Value analysis of manufacturing digitalization
The value and significance of digitalization lies in how to respond to VUCA manufacturing changes - it is to transform complexity and uncertainty, fuzzy and cha...
The value and significance of digitalization lies in how to respond to VUCA manufacturing changes - it is to transform complexity and uncertainty, fuzzy and changeable into a state of "stable, certain, controllable and flexible" through digital technology.
Therefore, the value of digitalization includes at least the following aspects:
1. Software-defined manufacturing-digitization makes manufacturing more flexible
The meaning of digitalization is its flexibility.SAP HR Like traditional machines, if they want to change products, they often require a lot of mechanical adjustments. For example, when binding a book, when we want to bind a new book, it needs to change the width of the book. , format height, gluing position, pressure, etc. are mechanically adjusted. When it is changed to a digital servo system for adjustment, it only needs to set parameters, and the system will automatically complete these tasks. Traditionally, this would take 1.5 hours, but now it only takes 2 seconds to complete - thus improving machine changeover time in changing production.
2. Collaboration - Make efficiency higher
In fact, the continuity of process industries, such as petroleum refining, metallurgy, pharmaceuticals and other process industries,sap implementation services inherently requires better automation control. Discrete manufacturing has always been truly "discrete" in the past, with equipment moving from one unit to another according to a certain layout. Therefore, if these productions can be made as continuous as processes, it will make production more efficient. Therefore, the first step was to use conveyor belts to form a continuous production line with robots. However, it was later discovered that these mechanical production lines could not be effectively organized. People developed flexible conveying systems, whose essence is to digitize the production process. , transforming the original mechanical dumb system into a digital manufacturing system that can be collected, transmitted, and programmed by software.
Mechanical collaboration includes the introduction of robots and flexible conveying technology.sap erp hk At the software level, it is the integration of communication. Communication often represents a connection in a physical sense, while communication represents a connection in a software sense. Therefore, digital communication is also a collaboration issue. Through information modeling, modular electromechanical systems will be driven by state machines to achieve collaboration. This is also the collaborative meaning of industrial communication systems.

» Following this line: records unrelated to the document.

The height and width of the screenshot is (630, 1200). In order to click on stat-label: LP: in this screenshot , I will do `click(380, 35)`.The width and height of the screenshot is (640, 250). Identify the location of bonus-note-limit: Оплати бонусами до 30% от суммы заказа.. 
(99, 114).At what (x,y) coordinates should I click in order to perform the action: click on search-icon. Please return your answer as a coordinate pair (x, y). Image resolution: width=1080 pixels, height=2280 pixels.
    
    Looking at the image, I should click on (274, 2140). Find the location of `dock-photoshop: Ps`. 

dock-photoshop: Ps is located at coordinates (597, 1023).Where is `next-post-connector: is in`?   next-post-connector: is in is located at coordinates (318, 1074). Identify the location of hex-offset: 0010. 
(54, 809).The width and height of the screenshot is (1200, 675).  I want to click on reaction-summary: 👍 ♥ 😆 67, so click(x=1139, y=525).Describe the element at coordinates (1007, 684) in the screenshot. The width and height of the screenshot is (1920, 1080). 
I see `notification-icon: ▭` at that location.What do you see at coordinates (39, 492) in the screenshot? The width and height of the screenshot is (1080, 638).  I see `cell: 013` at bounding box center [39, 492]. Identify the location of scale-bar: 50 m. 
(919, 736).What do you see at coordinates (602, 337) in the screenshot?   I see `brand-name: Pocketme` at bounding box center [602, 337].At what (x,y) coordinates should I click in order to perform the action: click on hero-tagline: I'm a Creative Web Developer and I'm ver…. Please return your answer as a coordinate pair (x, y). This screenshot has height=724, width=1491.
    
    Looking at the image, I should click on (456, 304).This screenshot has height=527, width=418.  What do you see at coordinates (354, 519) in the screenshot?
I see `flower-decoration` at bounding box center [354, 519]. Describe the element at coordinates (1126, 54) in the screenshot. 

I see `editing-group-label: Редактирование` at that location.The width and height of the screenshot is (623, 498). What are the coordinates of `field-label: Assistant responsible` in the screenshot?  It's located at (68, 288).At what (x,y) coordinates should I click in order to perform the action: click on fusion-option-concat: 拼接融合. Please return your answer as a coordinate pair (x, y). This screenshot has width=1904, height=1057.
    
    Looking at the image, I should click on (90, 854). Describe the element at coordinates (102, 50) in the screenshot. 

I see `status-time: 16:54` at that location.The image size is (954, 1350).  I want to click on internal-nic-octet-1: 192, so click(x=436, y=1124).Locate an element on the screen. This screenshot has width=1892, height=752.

3. Knowledge discovery and reuse
The formation of human knowledge and experience relies on long-term investment - the difference between knowledge and experience is that knowledge can be described by mathematical formulas, while experience cannot be described and is hidden in the brains of engineers and technicians. Therefore, if knowledge is to be reused, it must be turned into software, and if experience is to be reused, it needs to be mined through data-driven modeling—this is the mathematical meaning of AI.
4. Continuous cost reduction
Digital design and digital operations can tap potential waste, improve it and increase cost efficiency. Digitalization can help us reduce costs. This is because there is huge waste hidden in the production system we are accustomed to. From the perspective of lean production, this waste is ubiquitous, so a large number of cost reduction programs are needed. .
5. Resource sharing
Including the code and algorithm resources of the digital world, network resources (open), and knowledge resources (such as openAI of generative AI). Digital resources are easier to share than a loaf of bread, which can go bad, but a digital resource can be easily maintained and copied.
Digital resources are also easier to process, just like film can develop photos, but photos in film are not as easy to be processed by software such as Photoshop as digital photos.
6. Smarter systems
In the manufacturing system, initially, the human brain controls production. Later it was replaced by a controller with a predetermined program. The advantage of this controller is that it sets potential possibilities, uses the program to implement "If-Then" statements to judge various scenarios, and then calls the existing processing unit . Therefore, in the past large-scale standardized production, it was a production process under existing rules.
However, with the changes in product varieties, materials and processes, it is no longer possible to formulate all the rules, or the existing knowledge is not enough to define various changing parameters. Then, people need this system to have the "learning" ability to evolve better production adaptive parameters and evolve better identification and judgment capabilities. To replace the strong uncertainty of human empirical judgment and the inconsistency that changes with people.
7. Need for faster response capabilities
Digital systems can provide faster responses for several reasons:
Information interaction speed: Through faster information transmission, problems can be quickly gathered for rapid analysis and judgment. The smaller time granularity improves responsiveness.
Processing power: If a task is arranged, it can be calculated by humans, but through the digital system, the calculation and re-planning of this arrangement can be quickly realized.
Faster iteration: Continuous improvement, for digital systems, is extremely fast. Because, in the iteration in the digital system, it can be improved with the next iteration.
This is a problem that real-time networks need to solve - the bottom layer of digitalization is of course the support of network communications. Whether it is within equipment, between equipment, production lines and production management, or cloud systems, they all need a faster time-granularity network to support them.